Transcutaneous auricular vagus nerve stimulation (ta-VNS) is a newly developed treatment which could overcome the drawbacks of i-VNS [11]. The auricular branch of the vagus nerve, which supplies the cymba conchae, could be stimulated using an external device with a bipolar electrode attached to the skin of the left ear conch [12]. Pilot studies of ta-VNS on epilepsy suggested responder rate (seizure reduction ≥ 50%) and mean seizure reduction could reach up to 53.85% and 54.21% respectively [13, 14]. In subsequent studies, Bauer et al. suggested a responder rates (seizure reduction ≥ 50%) of 27.0% and 25.6% in high-frequency and low-frequency stimulation groups respectively [15]; some other studies showed the mean seizure frequency reduction by ta-VNS treatment could reach to about 40% [15,16,17].

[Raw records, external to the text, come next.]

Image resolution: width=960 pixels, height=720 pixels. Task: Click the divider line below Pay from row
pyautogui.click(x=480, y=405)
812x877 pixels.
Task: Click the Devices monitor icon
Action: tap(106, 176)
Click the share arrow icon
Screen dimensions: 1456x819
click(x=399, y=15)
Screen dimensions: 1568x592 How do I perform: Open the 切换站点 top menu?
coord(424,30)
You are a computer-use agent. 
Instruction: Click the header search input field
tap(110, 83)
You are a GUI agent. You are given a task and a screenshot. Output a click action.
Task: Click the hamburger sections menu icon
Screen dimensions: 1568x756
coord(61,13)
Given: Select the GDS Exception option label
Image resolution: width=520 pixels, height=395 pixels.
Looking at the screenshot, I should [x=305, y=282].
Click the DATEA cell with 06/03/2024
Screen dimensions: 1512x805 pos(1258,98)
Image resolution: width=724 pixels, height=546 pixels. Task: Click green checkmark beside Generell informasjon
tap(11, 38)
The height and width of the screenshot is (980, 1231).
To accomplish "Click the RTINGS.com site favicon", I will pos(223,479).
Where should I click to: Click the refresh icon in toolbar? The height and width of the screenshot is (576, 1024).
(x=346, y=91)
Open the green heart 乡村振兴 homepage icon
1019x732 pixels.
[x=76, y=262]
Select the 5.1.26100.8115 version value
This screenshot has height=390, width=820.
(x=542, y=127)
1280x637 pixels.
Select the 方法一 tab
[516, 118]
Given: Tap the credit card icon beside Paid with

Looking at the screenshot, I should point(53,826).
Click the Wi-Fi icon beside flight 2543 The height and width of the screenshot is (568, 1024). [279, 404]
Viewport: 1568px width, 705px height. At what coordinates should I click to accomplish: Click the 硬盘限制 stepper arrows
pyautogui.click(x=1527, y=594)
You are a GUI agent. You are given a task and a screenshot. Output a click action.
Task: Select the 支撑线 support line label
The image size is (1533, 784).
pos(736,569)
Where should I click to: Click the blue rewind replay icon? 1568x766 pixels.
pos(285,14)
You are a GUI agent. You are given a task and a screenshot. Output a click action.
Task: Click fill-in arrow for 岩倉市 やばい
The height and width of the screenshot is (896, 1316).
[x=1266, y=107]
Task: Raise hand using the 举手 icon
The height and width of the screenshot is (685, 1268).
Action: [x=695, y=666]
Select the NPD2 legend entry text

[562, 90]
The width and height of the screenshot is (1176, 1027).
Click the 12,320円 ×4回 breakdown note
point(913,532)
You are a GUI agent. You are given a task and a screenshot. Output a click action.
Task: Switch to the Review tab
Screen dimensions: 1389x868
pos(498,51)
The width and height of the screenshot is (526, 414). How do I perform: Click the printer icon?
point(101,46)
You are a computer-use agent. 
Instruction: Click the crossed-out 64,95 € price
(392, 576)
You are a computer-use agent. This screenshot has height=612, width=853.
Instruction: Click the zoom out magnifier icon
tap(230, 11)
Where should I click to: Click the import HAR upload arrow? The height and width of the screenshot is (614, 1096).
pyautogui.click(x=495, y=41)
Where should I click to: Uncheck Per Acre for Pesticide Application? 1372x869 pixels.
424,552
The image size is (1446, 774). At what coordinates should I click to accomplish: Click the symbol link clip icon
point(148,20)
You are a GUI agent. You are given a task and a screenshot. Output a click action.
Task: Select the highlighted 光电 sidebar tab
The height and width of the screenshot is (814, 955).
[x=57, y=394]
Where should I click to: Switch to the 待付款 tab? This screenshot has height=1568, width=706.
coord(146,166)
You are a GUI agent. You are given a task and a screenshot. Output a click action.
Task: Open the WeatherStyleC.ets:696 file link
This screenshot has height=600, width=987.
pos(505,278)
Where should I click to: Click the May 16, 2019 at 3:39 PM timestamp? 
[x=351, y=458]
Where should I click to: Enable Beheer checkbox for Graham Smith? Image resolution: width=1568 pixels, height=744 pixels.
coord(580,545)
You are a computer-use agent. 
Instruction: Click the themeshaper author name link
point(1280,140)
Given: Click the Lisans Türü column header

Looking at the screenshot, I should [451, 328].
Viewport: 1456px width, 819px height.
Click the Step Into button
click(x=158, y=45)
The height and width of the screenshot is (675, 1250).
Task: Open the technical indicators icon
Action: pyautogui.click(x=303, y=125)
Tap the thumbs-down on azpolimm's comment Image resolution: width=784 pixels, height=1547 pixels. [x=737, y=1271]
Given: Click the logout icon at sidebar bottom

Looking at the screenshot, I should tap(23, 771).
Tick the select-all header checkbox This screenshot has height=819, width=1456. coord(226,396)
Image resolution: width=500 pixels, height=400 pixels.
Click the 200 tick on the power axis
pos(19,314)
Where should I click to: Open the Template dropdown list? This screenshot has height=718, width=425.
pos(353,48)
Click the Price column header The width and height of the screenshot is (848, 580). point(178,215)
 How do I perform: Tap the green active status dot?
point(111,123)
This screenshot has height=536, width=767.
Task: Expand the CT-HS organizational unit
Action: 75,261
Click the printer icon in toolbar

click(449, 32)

The present study was a randomized, double-blinded, controlled trial investigating the efficacy and safety of ta-VNS as a treatment option for epilepsy. The main objective of this study was to demonstrate superiority of add-on therapy with 20 weeks of ta-VNS (active stimulation) versus control in reducing seizure frequency and to investigate the influence of ta-VNS on the quality of life, mood, and cognitive status.

Fig. 1
figure 1

A schematic representation of the study design and timeline of events

Fig. 2
figure 2

Flow chart of the grouping of patients with epilepsy and ta-VNS data collection

Materials and Method

Patients

The patients in the present study were enrolled from March 2019 to February 2021 at 4 centers (Capital Medical University affiliated Beijing Tiantan Hospital, Nanjing Medical University affiliated Brain Hospital, Tianjin Medical University General Hospital, and The First Affiliated Hospital of Zhengzhou University). The study period per patient was 28 weeks. The whole study was designed, implemented, and reported following ISO 14155, with applicable local laws and regulations, and with the ethical principles laid down in the Declaration of Helsinki and described in the ICH-GCP guidelines. Approvals from all responsible ethic committees were obtained (Aug. 8, 2017, QX 2017–005-02), prior to the initiation of this study.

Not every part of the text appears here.